Seu primeiro livro foi escrito quando ele tinha 56 anos de idade. Prestes a completar 70, em outubro, lançará o seu 13º. Durante esse tempo, conquistou mais de 40 mil leitores. Os caminhos que o levaram a escritor passaram primeiramente pela descoberta da biologia do amor - nada tem sentido se não existir uma relação afetiva. Essa descoberta foi feita aos 30 anos, quando ingressou na primeira turma de Psicologia da Universidade Gama Filho, no Rio de Janeiro. De lá para cá, passaram-se 35 anos. Das experiências próprias e dos pacientes, surgiu a necessidade de transmitir mensagens de amor, compreensão, dedicação. Isso para filhos, companheiros, amigos, colegas de trabalho. Eis que hoje, a figura do psicólogo Luiz Schettini Filho se confunde com a do escritor apaixonado pelo ser humano e vice-versa.
 Schettini fez Teologia, Psicologia e Filosofia para compreender melhor seus pacientes. Foto: Alcione Ferreira. | "Fiz Psicologia não para encontrar soluções para os meus problemas. Eu sabia que o curso iria me levar a ajudar as pessoas. Isso era o que eu queria para minha vida", resume Schettini. Ele não acredita na recuperação de uma pessoa sem que essa busca não esteja embasada numa relação afetiva. Em todos os sentidos. Até recuperação física, em determinadas circunstâncias. "Eu comungo muito com a posição do biólogo chileno Humberto Maturana, que não concebe a compreensão dos relacionamentos e da evolução da humanidade sem estar baseada na biologia do amor. Só isso faz sentido", prega.
Conhecido por defender a adoção como forma pura de amar outra pessoa, Luiz Schettini pôs em prática esse desafio. Seus cinco filhos, o mais velho com 31 anos e o mais novo, com seis, são adotivos. Essa temática foi pano de fundo para quatro de seus livros. "Não havia muita coisa escrita nessa área e então quis passar um pouco sobre a minha experiência pessoal e de pacientes que se completaram ao adotar crianças", salienta.

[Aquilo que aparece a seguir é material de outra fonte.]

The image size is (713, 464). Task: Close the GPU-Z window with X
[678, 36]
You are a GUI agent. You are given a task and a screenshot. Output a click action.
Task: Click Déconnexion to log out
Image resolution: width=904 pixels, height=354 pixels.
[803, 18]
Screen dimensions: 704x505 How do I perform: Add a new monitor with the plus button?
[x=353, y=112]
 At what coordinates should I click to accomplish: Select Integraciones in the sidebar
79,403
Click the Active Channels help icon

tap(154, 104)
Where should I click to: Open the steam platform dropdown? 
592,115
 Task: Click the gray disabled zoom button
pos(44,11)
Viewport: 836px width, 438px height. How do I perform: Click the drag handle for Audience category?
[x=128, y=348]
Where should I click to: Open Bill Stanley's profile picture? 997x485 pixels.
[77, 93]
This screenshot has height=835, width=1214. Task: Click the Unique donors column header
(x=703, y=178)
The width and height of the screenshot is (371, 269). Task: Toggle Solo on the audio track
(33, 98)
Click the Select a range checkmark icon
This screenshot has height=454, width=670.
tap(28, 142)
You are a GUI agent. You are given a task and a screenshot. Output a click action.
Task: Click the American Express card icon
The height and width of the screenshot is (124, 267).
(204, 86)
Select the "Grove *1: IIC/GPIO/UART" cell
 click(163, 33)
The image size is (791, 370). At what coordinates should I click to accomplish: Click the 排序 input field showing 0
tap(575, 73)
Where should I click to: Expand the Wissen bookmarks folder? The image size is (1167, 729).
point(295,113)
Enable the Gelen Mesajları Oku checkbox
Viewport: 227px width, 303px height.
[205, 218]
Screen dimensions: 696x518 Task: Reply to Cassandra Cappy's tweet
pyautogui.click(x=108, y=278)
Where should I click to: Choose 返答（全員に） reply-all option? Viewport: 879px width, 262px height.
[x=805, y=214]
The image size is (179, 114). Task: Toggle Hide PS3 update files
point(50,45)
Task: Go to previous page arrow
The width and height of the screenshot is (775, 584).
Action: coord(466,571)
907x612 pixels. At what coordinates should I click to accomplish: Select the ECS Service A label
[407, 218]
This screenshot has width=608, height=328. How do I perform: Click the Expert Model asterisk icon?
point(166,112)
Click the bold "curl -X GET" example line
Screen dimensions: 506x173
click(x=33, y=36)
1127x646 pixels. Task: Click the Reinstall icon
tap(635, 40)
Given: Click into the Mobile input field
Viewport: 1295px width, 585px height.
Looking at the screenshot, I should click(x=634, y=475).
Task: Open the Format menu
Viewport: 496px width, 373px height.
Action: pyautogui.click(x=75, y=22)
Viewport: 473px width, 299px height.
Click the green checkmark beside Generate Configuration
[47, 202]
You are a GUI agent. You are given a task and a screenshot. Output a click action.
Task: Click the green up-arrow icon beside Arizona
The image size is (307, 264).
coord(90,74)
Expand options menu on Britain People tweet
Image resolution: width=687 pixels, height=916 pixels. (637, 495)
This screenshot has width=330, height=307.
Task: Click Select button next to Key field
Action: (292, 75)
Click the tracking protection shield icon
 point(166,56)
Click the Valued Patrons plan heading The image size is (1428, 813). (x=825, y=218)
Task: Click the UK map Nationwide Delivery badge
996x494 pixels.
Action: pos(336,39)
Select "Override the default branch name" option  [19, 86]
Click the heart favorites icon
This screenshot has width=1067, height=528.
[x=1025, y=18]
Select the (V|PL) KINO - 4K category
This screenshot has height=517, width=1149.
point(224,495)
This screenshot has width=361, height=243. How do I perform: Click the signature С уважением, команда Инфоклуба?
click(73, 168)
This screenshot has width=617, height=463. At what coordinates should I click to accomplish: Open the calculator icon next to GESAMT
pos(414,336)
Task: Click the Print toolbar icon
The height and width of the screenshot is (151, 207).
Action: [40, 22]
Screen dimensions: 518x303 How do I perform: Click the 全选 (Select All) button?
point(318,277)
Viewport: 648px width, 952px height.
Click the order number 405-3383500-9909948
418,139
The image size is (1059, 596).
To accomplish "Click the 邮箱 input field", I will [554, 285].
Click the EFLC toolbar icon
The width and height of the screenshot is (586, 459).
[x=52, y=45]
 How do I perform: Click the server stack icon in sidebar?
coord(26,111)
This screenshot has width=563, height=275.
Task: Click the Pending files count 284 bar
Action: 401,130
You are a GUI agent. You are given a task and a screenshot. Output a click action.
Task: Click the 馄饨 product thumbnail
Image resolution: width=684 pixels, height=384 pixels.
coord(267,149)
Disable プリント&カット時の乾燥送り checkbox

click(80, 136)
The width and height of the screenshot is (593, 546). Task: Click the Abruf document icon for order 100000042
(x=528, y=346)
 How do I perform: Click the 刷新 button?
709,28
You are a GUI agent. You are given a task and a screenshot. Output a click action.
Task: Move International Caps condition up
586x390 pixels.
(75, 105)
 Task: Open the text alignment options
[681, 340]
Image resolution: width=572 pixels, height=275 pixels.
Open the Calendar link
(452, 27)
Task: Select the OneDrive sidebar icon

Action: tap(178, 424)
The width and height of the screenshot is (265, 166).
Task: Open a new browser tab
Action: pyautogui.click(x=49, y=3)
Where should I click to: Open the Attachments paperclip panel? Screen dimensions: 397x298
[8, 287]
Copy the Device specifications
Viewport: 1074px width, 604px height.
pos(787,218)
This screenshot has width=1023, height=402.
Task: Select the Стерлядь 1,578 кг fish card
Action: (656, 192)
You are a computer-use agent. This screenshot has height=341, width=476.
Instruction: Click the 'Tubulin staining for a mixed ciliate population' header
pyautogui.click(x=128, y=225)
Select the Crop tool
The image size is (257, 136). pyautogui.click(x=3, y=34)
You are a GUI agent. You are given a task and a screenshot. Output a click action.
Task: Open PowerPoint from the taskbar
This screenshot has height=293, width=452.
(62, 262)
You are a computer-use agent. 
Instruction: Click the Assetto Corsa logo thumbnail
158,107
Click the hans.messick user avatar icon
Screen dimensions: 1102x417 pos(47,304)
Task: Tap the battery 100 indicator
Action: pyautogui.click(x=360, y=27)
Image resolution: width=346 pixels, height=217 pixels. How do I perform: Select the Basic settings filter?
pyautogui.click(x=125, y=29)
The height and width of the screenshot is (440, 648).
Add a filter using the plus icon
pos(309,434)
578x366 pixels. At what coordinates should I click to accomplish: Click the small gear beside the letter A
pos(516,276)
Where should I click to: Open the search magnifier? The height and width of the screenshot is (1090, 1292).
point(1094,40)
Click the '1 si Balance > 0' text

Ele defende que adotar filhos é como gerá-los. "Quem gera filhos é genitor, não é nem pai nem mãe. Assim como um filho gerado, biológico, vem de dentro. O filho adotivo também vem de dentro, construído por uma relação deafeto", defende.
E dessa feliz relação de amor com seus filhos saiu a idéia do próximo livro, que será lançado na Bienal do Livro, no Centro de Convenções, em outubro. "Há dois anos, na véspera do Dia dos Pais, fiz uma carta com cinco páginas para os meus filhos. Resolvi socializá-la e aumentei de cinco para cinquenta. Virou um livro. Quem já o leu diz que ele é muito tocante. Se chamará Conversa de Pai", diz, entusiasmado. Assim como os demais, a Bagaço ficou responsável pela edição e publicação.
Mas quem o vê escrevendo percebe que além de um pai apaixonado e de um psicólogo experiente há mais bagagem nessa figura que nos dá tantas lições. Antes de enveredar pela Psicologia, Luiz Schettini Filho estudou Teologia, atuou como pastor em Igreja Evangélica, no Rio de Janeiro, para onde se mudou aos sete anos de idade com a família, oriunda de Garanhuns, em plena Segunda Guerra Mundial, em 1942.
Entre os 20 e 30 anos, trabalhou como jornalista, redator de programa na Globo, publicitário. Viajou 27 países.Cansou dessa vida agitada. "Cheguei na Psicologia e me encontrei. Depois, senti mais necessidade de aprofundar meus conhecimentos e fiz Filosofia. Aconselho os estudantes a fazerem esse curso também. Assim, compreendemos melhor o todo e poderemos ajudar mais rapidamente quem nos procura", ensina.